Stacey Elaine Travis (born August 29, 1964) is an American actress. She has appeared in films Hardware (1990), The Super (1991), Only the Strong (1993), Traffic (2000), Bandits (2001) and Intolerable Cruelty (2003).

Life and career
Travis was born in Dallas, Texas. Her brother is actor and comedian Greg Travis. She attended the London Academy of Music and Dramatic Art (LAMDA) and graduated from University of Southern California (USC) with a degree in film. She began her career appearing in low-budget comedies and genre films include, Phantasm II, Dr. Hackenstein and Earth Girls Are Easy (1988). From 1989 to 1992, she was regular cast member in the MTV comedy series, Just Say Julie where she played a variety of characters. 
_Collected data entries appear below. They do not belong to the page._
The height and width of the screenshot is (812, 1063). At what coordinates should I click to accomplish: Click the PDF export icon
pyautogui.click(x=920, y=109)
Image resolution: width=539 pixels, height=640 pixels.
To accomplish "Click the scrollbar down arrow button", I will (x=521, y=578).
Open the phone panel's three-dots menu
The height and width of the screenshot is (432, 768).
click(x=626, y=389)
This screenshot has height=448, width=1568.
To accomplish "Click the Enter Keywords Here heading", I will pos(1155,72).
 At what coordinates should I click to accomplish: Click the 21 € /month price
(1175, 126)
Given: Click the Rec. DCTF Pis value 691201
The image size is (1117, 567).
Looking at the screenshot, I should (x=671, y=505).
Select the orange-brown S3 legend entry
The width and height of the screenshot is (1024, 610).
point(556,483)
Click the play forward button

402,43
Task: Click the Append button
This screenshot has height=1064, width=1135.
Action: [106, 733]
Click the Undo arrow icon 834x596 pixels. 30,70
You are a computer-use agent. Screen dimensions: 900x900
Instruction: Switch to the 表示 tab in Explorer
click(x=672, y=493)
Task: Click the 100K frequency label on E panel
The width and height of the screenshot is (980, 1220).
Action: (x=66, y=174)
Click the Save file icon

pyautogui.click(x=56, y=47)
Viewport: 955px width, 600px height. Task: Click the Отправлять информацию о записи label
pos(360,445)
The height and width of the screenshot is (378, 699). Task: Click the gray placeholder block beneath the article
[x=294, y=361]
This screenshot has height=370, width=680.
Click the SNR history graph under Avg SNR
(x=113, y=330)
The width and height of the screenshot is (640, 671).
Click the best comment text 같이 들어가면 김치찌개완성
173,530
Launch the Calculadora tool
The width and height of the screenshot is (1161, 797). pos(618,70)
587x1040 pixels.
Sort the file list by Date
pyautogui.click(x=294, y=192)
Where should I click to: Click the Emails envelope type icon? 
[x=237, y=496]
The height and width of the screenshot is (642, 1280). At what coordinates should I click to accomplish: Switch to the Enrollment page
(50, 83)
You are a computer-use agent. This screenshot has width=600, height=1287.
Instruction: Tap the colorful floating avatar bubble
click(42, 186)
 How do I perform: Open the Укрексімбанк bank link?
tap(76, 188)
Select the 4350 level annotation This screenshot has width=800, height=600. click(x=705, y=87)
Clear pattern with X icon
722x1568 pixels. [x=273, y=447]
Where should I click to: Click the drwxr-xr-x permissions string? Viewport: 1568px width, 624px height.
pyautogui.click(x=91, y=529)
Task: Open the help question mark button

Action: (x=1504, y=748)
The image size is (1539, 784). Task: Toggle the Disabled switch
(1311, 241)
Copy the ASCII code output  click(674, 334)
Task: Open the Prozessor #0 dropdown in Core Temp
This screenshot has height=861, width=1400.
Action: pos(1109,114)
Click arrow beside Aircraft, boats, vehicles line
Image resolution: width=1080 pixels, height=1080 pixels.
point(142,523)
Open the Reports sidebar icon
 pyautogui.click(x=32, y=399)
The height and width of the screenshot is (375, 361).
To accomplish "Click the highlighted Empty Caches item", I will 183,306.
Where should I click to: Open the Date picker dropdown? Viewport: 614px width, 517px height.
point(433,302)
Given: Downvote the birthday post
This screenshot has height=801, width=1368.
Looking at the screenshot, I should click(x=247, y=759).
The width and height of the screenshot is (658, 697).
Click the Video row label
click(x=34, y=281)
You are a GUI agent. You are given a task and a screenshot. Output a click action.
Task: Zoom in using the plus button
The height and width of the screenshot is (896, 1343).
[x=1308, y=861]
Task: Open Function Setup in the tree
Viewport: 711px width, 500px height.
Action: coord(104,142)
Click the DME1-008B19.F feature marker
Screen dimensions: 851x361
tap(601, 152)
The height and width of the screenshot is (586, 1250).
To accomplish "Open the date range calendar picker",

In 1990, Travis played a female leading role in the science fiction horror film  Hardware opposite Dylan McDermott. She next starred in the comedy film The Super (1991) and martial arts film Only the Strong (1993) opposite Mark Dacascos. The following years, Travis played supporting roles in many films, include Mystery Men (1999), Traffic (2000), Ghost World (2001), Bandits (2001), Intolerable Cruelty (2003), Venom (2005), and Easy A (2010). In later years she starred in a direct-to-video sequel to the 1983 film A Christmas Story, A Christmas Story 2 (2012), and the supernatural horror film The Manor (2021).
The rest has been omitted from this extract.